- _PAGE EXCERPT_:
* START *

Decaf CoffeesCaffeine constitutes from 1% to 1.5% of the Arabica species coffee bean. For a coffee to be called decaffeinated in the United States, at least 97% of its caffeine must be removed.
Decaffeination removes all the waxes which protect the raw coffee beans, an added benefit for those whose digestive systems are irritated by these waxes.
There are three types of decaffeination:
1. Chemical solvents
2. Supercritical gases
3. Water and caffeine-free extracts
Chemical solvents: First the coffee is steamed, swelling the beans and making extraction easier. Then the coffee is repeatedly rinsed with a solvent at a temperature close to the solvent's boiling point. The better the solvent, the more the caffeine is removed selectively. After the caffeine-laden solvent is drained away, the beans are thoroughly steamed a second time to remove the solvent. The two solvents in use are methylene chloride and ethyl acetate.
Ethyl Acetate is a compound found in many fruits and is thus referred to as a natural process. Its use, however, requires more contact time with the coffee than methylene chloride, and its boiling point is substantially higher. I have not liked any ethyl-acetate-decaffeinated coffees I have tried; coffee flavor is, in my experience, quite radically altered and unpleasant.
Methylene chloride is the most selective solvent, and its boiling point is a mere 104° F, allowing gentler extraction and leaving by far the purest coffee flavor of any decaffeination process. The FDA allows 10 parts per million (ppm) of methylene chloride in food products; while residue in our decaf is below 2 ppm, it is further dramatically reduced from barely-detectible to zero after roasting, where temperatures exceed 400° F. Coffee flavor can be very good.

* END *

- _WRITTEN TASKS_:
**1)** From the decaf coffee text, reproduce the passage that begins at the words "Decaffeination removes all" and stops after the words "and ethyl acetate.".
**2)** According to the decaf coffee text, what is the boiling point of methylene chloride?

- _INFORMATION SHOWN_:
* START *

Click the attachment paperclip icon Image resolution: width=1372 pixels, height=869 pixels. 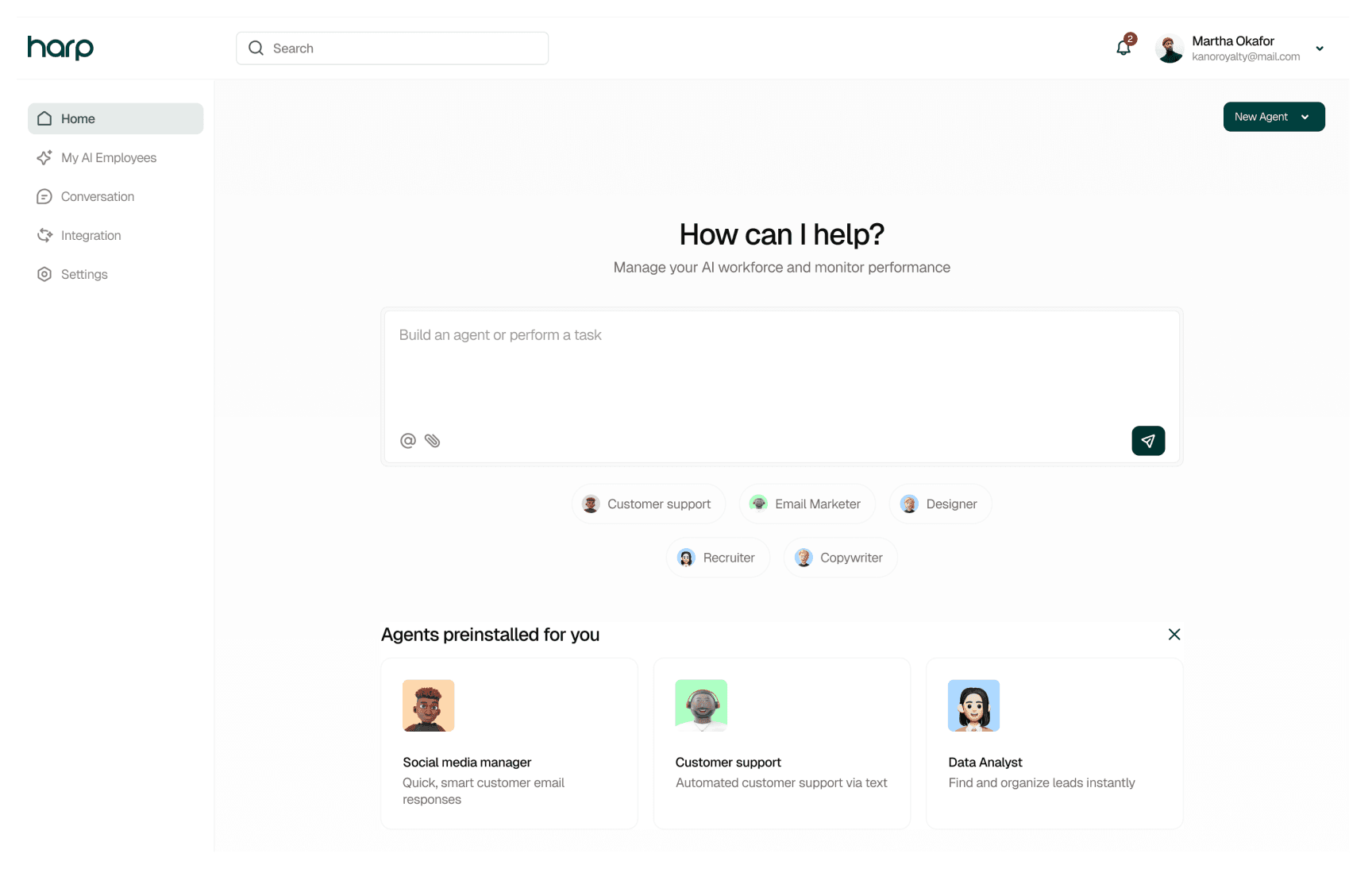click(432, 440)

* END *

- _REPLIES_:
**1)**
Decaffeination removes all the waxes which protect the raw coffee beans, an added benefit for those whose digestive systems are irritated by these waxes.
There are three types of decaffeination:
1. Chemical solvents
2. Supercritical gases
3. Water and caffeine-free extracts
Chemical solvents: First the coffee is steamed, swelling the beans and making extraction easier. Then the coffee is repeatedly rinsed with a solvent at a temperature close to the solvent's boiling point. The better the solvent, the more the caffeine is removed selectively. After the caffeine-laden solvent is drained away, the beans are thoroughly steamed a second time to remove the solvent. The two solvents in use are methylene chloride and ethyl acetate.

**2)** 104° F